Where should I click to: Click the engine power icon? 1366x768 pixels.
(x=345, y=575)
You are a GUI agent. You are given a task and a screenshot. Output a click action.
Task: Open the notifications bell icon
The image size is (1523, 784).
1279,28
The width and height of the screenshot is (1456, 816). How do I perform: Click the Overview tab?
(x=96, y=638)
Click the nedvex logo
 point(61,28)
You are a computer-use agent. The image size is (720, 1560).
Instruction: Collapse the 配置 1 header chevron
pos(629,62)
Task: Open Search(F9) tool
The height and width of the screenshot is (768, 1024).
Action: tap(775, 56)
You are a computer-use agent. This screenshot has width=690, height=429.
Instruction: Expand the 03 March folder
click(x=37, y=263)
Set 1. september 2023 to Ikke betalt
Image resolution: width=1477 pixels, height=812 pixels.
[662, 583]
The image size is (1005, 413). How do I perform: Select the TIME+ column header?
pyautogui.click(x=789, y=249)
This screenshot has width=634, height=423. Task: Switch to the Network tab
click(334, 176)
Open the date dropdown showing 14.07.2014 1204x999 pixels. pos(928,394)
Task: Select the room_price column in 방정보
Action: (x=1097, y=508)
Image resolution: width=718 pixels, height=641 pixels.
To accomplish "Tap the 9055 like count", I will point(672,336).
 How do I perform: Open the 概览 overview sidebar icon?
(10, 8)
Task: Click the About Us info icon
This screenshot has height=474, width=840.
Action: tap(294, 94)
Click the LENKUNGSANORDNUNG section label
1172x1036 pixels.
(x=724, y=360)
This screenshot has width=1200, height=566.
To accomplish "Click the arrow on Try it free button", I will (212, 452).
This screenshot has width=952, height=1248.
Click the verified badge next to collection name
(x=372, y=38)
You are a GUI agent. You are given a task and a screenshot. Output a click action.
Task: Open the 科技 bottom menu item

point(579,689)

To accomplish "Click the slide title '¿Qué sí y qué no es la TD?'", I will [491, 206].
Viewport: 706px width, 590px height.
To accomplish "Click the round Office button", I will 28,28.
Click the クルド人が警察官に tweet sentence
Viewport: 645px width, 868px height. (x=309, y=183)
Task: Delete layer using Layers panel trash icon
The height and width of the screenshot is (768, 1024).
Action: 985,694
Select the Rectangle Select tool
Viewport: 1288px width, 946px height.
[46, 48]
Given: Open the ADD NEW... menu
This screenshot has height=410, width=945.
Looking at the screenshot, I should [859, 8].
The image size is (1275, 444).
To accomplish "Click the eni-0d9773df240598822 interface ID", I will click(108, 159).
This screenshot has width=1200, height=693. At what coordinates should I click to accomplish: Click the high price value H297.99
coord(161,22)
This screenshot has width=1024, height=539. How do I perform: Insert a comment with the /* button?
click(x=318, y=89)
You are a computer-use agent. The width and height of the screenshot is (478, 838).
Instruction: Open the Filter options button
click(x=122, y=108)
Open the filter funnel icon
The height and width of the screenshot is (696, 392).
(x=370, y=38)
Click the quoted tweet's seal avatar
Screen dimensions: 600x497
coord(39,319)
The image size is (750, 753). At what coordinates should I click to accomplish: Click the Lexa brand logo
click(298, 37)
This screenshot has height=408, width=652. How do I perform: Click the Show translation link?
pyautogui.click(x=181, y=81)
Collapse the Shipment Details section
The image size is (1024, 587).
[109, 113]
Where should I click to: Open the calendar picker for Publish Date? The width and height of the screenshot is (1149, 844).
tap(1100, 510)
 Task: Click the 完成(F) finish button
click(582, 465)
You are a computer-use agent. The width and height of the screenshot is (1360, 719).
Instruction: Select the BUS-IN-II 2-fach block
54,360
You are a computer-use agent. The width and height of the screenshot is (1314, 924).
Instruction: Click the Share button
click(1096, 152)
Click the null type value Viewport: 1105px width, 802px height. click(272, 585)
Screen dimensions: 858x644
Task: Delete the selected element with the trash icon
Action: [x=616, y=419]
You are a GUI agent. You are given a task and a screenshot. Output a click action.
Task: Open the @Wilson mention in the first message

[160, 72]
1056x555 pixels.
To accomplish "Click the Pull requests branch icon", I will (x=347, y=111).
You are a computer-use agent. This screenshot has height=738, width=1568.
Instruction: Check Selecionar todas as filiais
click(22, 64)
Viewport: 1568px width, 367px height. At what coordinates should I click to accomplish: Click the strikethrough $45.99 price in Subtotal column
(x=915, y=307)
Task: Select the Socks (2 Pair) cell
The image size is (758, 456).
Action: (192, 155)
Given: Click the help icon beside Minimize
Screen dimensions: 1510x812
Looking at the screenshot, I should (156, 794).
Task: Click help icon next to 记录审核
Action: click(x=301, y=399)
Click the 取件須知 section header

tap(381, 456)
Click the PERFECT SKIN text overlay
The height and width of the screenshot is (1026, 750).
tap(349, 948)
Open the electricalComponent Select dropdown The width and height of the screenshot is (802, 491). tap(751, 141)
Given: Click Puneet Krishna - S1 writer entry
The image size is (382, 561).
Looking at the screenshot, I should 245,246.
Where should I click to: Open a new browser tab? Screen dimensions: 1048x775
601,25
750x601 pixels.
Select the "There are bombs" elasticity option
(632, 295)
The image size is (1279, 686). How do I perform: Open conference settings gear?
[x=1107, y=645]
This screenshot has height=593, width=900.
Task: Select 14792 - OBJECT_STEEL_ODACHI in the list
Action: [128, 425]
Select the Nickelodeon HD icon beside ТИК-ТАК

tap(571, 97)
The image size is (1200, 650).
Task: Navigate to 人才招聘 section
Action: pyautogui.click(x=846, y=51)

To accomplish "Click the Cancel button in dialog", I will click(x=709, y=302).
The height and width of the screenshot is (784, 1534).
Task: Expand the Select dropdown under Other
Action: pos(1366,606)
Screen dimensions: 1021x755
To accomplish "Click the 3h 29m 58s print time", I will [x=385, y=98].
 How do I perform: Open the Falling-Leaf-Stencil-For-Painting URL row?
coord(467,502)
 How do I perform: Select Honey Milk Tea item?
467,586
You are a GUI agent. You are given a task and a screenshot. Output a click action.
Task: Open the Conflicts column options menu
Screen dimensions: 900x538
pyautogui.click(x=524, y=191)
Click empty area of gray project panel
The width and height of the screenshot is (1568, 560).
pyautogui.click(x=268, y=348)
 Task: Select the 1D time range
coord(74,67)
________
▸ The task
Your answer should be the listing itself, repeated exactly.

▸ Reply
Where should I click to: Click the engine power icon? 1366x768 pixels.
(x=345, y=575)
You are a GUI agent. You are given a task and a screenshot. Output a click action.
Task: Open the notifications bell icon
The image size is (1523, 784).
1279,28
The width and height of the screenshot is (1456, 816). How do I perform: Click the Overview tab?
(x=96, y=638)
Click the nedvex logo
 point(61,28)
You are a computer-use agent. The image size is (720, 1560).
Instruction: Collapse the 配置 1 header chevron
pos(629,62)
Task: Open Search(F9) tool
The height and width of the screenshot is (768, 1024).
Action: tap(775, 56)
You are a computer-use agent. This screenshot has width=690, height=429.
Instruction: Expand the 03 March folder
click(x=37, y=263)
Set 1. september 2023 to Ikke betalt
Image resolution: width=1477 pixels, height=812 pixels.
[662, 583]
The image size is (1005, 413). How do I perform: Select the TIME+ column header?
pyautogui.click(x=789, y=249)
This screenshot has width=634, height=423. Task: Switch to the Network tab
click(334, 176)
Open the date dropdown showing 14.07.2014 1204x999 pixels. pos(928,394)
Task: Select the room_price column in 방정보
Action: (x=1097, y=508)
Image resolution: width=718 pixels, height=641 pixels.
To accomplish "Tap the 9055 like count", I will point(672,336).
 How do I perform: Open the 概览 overview sidebar icon?
(10, 8)
Task: Click the About Us info icon
This screenshot has height=474, width=840.
Action: tap(294, 94)
Click the LENKUNGSANORDNUNG section label
1172x1036 pixels.
(x=724, y=360)
This screenshot has width=1200, height=566.
To accomplish "Click the arrow on Try it free button", I will (212, 452).
This screenshot has width=952, height=1248.
Click the verified badge next to collection name
(x=372, y=38)
You are a GUI agent. You are given a task and a screenshot. Output a click action.
Task: Open the 科技 bottom menu item

point(579,689)

To accomplish "Click the slide title '¿Qué sí y qué no es la TD?'", I will [491, 206].
Viewport: 706px width, 590px height.
To accomplish "Click the round Office button", I will 28,28.
Click the クルド人が警察官に tweet sentence
Viewport: 645px width, 868px height. (x=309, y=183)
Task: Delete layer using Layers panel trash icon
The height and width of the screenshot is (768, 1024).
Action: 985,694
Select the Rectangle Select tool
Viewport: 1288px width, 946px height.
[46, 48]
Given: Open the ADD NEW... menu
This screenshot has height=410, width=945.
Looking at the screenshot, I should [859, 8].
The image size is (1275, 444).
To accomplish "Click the eni-0d9773df240598822 interface ID", I will click(108, 159).
This screenshot has width=1200, height=693. At what coordinates should I click to accomplish: Click the high price value H297.99
coord(161,22)
This screenshot has width=1024, height=539. How do I perform: Insert a comment with the /* button?
click(x=318, y=89)
You are a computer-use agent. The width and height of the screenshot is (478, 838).
Instruction: Open the Filter options button
click(x=122, y=108)
Open the filter funnel icon
The height and width of the screenshot is (696, 392).
(x=370, y=38)
Click the quoted tweet's seal avatar
Screen dimensions: 600x497
coord(39,319)
The image size is (750, 753). At what coordinates should I click to accomplish: Click the Lexa brand logo
click(298, 37)
This screenshot has height=408, width=652. How do I perform: Click the Show translation link?
pyautogui.click(x=181, y=81)
Collapse the Shipment Details section
The image size is (1024, 587).
[109, 113]
Where should I click to: Open the calendar picker for Publish Date? The width and height of the screenshot is (1149, 844).
tap(1100, 510)
 Task: Click the 完成(F) finish button
click(582, 465)
You are a computer-use agent. The width and height of the screenshot is (1360, 719).
Instruction: Select the BUS-IN-II 2-fach block
54,360
You are a computer-use agent. The width and height of the screenshot is (1314, 924).
Instruction: Click the Share button
click(1096, 152)
Click the null type value Viewport: 1105px width, 802px height. click(272, 585)
Screen dimensions: 858x644
Task: Delete the selected element with the trash icon
Action: [x=616, y=419]
You are a GUI agent. You are given a task and a screenshot. Output a click action.
Task: Open the @Wilson mention in the first message

[160, 72]
1056x555 pixels.
To accomplish "Click the Pull requests branch icon", I will (x=347, y=111).
You are a computer-use agent. This screenshot has height=738, width=1568.
Instruction: Check Selecionar todas as filiais
click(22, 64)
Viewport: 1568px width, 367px height. At what coordinates should I click to accomplish: Click the strikethrough $45.99 price in Subtotal column
(x=915, y=307)
Task: Select the Socks (2 Pair) cell
The image size is (758, 456).
Action: (192, 155)
Given: Click the help icon beside Minimize
Screen dimensions: 1510x812
Looking at the screenshot, I should (156, 794).
Task: Click help icon next to 记录审核
Action: click(x=301, y=399)
Click the 取件須知 section header

tap(381, 456)
Click the PERFECT SKIN text overlay
The height and width of the screenshot is (1026, 750).
tap(349, 948)
Open the electricalComponent Select dropdown The width and height of the screenshot is (802, 491). tap(751, 141)
Given: Click Puneet Krishna - S1 writer entry
The image size is (382, 561).
Looking at the screenshot, I should 245,246.
Where should I click to: Open a new browser tab? Screen dimensions: 1048x775
601,25
750x601 pixels.
Select the "There are bombs" elasticity option
(632, 295)
The image size is (1279, 686). How do I perform: Open conference settings gear?
[x=1107, y=645]
This screenshot has height=593, width=900.
Task: Select 14792 - OBJECT_STEEL_ODACHI in the list
Action: [128, 425]
Select the Nickelodeon HD icon beside ТИК-ТАК

tap(571, 97)
The image size is (1200, 650).
Task: Navigate to 人才招聘 section
Action: pyautogui.click(x=846, y=51)

To accomplish "Click the Cancel button in dialog", I will click(x=709, y=302).
The height and width of the screenshot is (784, 1534).
Task: Expand the Select dropdown under Other
Action: pos(1366,606)
Screen dimensions: 1021x755
To accomplish "Click the 3h 29m 58s print time", I will [x=385, y=98].
 How do I perform: Open the Falling-Leaf-Stencil-For-Painting URL row?
coord(467,502)
 How do I perform: Select Honey Milk Tea item?
467,586
You are a GUI agent. You are given a task and a screenshot. Output a click action.
Task: Open the Conflicts column options menu
Screen dimensions: 900x538
pyautogui.click(x=524, y=191)
Click empty area of gray project panel
The width and height of the screenshot is (1568, 560).
pyautogui.click(x=268, y=348)
 Task: Select the 1D time range
coord(74,67)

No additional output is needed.